Records from a dataset
☆ ☆ ☆ ☆ ☆

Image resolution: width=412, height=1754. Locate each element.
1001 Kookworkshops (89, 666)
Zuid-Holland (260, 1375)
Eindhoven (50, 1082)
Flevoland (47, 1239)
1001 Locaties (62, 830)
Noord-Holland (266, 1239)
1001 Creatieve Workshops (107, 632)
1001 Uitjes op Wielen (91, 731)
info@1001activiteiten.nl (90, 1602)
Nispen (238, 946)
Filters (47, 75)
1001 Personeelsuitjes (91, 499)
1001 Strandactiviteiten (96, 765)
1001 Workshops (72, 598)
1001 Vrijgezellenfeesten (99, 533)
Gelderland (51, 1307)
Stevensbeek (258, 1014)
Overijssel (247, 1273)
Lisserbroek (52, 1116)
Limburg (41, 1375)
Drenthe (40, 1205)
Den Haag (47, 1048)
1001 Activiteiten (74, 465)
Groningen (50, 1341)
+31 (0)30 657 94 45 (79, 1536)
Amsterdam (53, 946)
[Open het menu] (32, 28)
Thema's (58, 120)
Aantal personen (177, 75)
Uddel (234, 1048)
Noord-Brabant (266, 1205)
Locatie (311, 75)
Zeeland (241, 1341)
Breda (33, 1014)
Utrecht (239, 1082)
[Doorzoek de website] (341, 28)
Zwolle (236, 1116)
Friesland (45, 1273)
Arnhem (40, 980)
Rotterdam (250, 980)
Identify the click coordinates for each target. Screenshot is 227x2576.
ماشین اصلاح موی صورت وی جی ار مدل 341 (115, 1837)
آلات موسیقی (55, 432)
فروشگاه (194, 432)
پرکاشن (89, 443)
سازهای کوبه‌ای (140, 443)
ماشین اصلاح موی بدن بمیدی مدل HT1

☆ ☆ ☆ ☆ ☆

All of the data shown above should be printed exactly as given.

▶ ANSWER SECTION
Image resolution: width=412, height=1754. Locate each element.
1001 Kookworkshops (89, 666)
Zuid-Holland (260, 1375)
Eindhoven (50, 1082)
Flevoland (47, 1239)
1001 Locaties (62, 830)
Noord-Holland (266, 1239)
1001 Creatieve Workshops (107, 632)
1001 Uitjes op Wielen (91, 731)
info@1001activiteiten.nl (90, 1602)
Nispen (238, 946)
Filters (47, 75)
1001 Personeelsuitjes (91, 499)
1001 Strandactiviteiten (96, 765)
1001 Workshops (72, 598)
1001 Vrijgezellenfeesten (99, 533)
Gelderland (51, 1307)
Stevensbeek (258, 1014)
Overijssel (247, 1273)
Lisserbroek (52, 1116)
Limburg (41, 1375)
Drenthe (40, 1205)
Den Haag (47, 1048)
1001 Activiteiten (74, 465)
Groningen (50, 1341)
+31 (0)30 657 94 45 (79, 1536)
Amsterdam (53, 946)
[Open het menu] (32, 28)
Thema's (58, 120)
Aantal personen (177, 75)
Uddel (234, 1048)
Noord-Brabant (266, 1205)
Locatie (311, 75)
Zeeland (241, 1341)
Breda (33, 1014)
Utrecht (239, 1082)
[Doorzoek de website] (341, 28)
Zwolle (236, 1116)
Friesland (45, 1273)
Arnhem (40, 980)
Rotterdam (250, 980)
Identify the click coordinates for each target. Screenshot is 227x2576.
ماشین اصلاح موی صورت وی جی ار مدل 341 (115, 1837)
آلات موسیقی (55, 432)
فروشگاه (194, 432)
پرکاشن (89, 443)
سازهای کوبه‌ای (140, 443)
ماشین اصلاح موی بدن بمیدی مدل HT1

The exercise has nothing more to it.